Further, the American Medical Association in a open statement today wrote:
FOR IMMEDIATE RELEASE March 10, 2006
Statement attributable to: Duane Cady, M.D. Chair, American Medical Association
“The AMA has shared with U.S. military officials its position on hunger strikes or feeding individuals against their will. Specifically, the AMA endorses the World Medical Association's Declaration of Tokyo, which states: ‘Where a prisoner refuses nourishment and is considered by the physician as capable of forming an unimpaired and rational judgment concerning the consequences of such a voluntary refusal of nourishment, he or she shall not be fed artificially. The decision as to the capacity of the prisoner to form such a judgment should be confirmed by at least one other independent physician.’

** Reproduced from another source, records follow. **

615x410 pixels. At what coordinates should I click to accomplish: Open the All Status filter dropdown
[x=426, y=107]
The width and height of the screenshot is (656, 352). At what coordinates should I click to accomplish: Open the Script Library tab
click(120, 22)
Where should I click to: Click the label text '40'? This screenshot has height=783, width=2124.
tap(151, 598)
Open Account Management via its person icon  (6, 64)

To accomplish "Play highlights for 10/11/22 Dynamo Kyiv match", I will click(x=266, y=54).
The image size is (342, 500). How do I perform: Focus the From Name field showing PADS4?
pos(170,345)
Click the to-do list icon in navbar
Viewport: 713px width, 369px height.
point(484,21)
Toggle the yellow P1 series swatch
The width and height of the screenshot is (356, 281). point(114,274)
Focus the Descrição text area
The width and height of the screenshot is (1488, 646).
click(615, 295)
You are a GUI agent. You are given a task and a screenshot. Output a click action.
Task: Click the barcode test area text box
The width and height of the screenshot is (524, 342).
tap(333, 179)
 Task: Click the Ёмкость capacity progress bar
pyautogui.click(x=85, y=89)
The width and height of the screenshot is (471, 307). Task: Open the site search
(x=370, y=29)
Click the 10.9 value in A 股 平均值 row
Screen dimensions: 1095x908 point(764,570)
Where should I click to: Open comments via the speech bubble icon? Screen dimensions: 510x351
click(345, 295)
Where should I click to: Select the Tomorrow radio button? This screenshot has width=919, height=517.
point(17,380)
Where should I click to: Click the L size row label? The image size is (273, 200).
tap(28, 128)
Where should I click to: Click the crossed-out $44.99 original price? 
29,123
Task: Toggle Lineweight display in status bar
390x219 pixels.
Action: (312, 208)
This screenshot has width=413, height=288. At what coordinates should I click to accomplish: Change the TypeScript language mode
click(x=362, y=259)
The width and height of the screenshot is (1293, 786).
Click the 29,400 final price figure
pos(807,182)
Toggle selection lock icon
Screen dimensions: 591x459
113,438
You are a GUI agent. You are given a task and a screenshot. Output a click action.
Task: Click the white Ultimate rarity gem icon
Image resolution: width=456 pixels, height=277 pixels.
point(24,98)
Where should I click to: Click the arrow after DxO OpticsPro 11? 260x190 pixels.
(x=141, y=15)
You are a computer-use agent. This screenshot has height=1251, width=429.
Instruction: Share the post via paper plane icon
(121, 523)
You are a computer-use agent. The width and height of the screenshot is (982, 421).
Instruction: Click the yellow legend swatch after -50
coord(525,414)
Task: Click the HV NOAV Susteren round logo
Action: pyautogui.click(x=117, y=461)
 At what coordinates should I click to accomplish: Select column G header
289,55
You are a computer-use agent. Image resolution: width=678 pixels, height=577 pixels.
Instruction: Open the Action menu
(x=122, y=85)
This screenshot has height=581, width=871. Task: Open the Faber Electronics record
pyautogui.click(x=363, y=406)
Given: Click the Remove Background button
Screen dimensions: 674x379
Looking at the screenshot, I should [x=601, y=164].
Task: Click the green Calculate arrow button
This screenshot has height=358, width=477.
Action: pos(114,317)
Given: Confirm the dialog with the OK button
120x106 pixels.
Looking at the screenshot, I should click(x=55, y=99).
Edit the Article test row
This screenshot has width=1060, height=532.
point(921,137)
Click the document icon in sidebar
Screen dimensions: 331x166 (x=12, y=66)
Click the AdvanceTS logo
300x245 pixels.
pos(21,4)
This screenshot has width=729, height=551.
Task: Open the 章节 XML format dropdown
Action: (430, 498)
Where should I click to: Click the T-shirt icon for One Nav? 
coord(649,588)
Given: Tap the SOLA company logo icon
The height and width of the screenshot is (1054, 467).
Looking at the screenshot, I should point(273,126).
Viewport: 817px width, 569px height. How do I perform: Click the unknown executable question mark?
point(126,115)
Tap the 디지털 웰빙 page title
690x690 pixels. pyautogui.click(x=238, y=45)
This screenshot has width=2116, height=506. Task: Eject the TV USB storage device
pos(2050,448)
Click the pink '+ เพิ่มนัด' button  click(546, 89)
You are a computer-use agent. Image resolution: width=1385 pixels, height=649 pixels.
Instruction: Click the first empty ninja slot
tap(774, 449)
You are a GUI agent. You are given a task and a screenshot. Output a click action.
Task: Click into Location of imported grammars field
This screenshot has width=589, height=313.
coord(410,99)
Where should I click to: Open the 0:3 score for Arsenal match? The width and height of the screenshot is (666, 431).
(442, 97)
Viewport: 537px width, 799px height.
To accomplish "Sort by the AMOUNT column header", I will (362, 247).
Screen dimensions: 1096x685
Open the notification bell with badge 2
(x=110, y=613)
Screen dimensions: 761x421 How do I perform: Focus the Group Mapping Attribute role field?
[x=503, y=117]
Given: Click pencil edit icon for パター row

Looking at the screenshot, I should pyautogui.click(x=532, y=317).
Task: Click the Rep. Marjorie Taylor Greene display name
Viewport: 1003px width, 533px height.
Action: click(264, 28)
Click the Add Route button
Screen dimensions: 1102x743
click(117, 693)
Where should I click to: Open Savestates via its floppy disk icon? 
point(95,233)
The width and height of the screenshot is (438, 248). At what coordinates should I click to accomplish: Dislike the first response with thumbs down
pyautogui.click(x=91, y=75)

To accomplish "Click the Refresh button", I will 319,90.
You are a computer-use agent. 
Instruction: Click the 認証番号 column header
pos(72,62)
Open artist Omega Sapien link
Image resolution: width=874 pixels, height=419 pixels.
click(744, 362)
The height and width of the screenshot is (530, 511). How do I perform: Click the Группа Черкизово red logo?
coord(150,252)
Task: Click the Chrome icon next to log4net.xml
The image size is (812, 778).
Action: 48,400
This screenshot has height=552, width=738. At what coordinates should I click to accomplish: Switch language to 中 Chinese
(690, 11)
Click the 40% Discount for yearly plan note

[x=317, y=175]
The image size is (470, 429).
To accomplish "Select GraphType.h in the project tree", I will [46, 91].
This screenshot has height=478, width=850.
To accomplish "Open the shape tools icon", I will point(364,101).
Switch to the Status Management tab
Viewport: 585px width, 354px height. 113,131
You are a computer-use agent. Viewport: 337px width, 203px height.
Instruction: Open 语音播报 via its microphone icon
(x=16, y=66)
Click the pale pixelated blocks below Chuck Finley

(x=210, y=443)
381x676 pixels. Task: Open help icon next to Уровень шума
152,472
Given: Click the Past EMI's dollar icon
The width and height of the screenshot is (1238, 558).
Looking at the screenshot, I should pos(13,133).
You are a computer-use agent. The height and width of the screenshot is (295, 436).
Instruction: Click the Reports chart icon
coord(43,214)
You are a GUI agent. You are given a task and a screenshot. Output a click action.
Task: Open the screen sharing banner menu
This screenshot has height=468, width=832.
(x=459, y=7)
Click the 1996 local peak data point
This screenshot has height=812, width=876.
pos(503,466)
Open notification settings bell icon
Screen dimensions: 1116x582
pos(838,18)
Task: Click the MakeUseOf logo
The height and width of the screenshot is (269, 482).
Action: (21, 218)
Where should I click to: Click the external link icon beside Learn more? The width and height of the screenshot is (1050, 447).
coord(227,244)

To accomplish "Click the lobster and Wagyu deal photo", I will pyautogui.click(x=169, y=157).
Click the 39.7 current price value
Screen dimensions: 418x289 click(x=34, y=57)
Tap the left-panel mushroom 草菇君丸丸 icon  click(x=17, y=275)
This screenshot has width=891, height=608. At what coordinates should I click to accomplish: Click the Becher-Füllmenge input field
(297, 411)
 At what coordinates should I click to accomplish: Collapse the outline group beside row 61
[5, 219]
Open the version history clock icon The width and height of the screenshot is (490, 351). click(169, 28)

The American Medical Association is the largest professional organization of physicians in the United States, however, we are not a regulatory or licensing agency. Over the past year, the AMA has met with the Department of Defense to voice our concerns, provide them with relevant policies, and offer our expertise with the goal of ensuring that U.S. policies on detainee treatment comport with ethical standards of medicine. The AMA will continue to advocate for treatment of all detainees in U.S. custody to be in accordance with our Code of Medical Ethics and the Geneva Conventions. Our physician colleagues in the military, many of whom are placed in difficult, sometimes dangerous situations, deserve nothing less.”
Mr. Bush and the others in the administration, I would strongly suggest before the Guantanamo issue becomes even more painful to you and to the ethical appearance of America to the rest of the world, you should listen to your physicians. ..Maurice.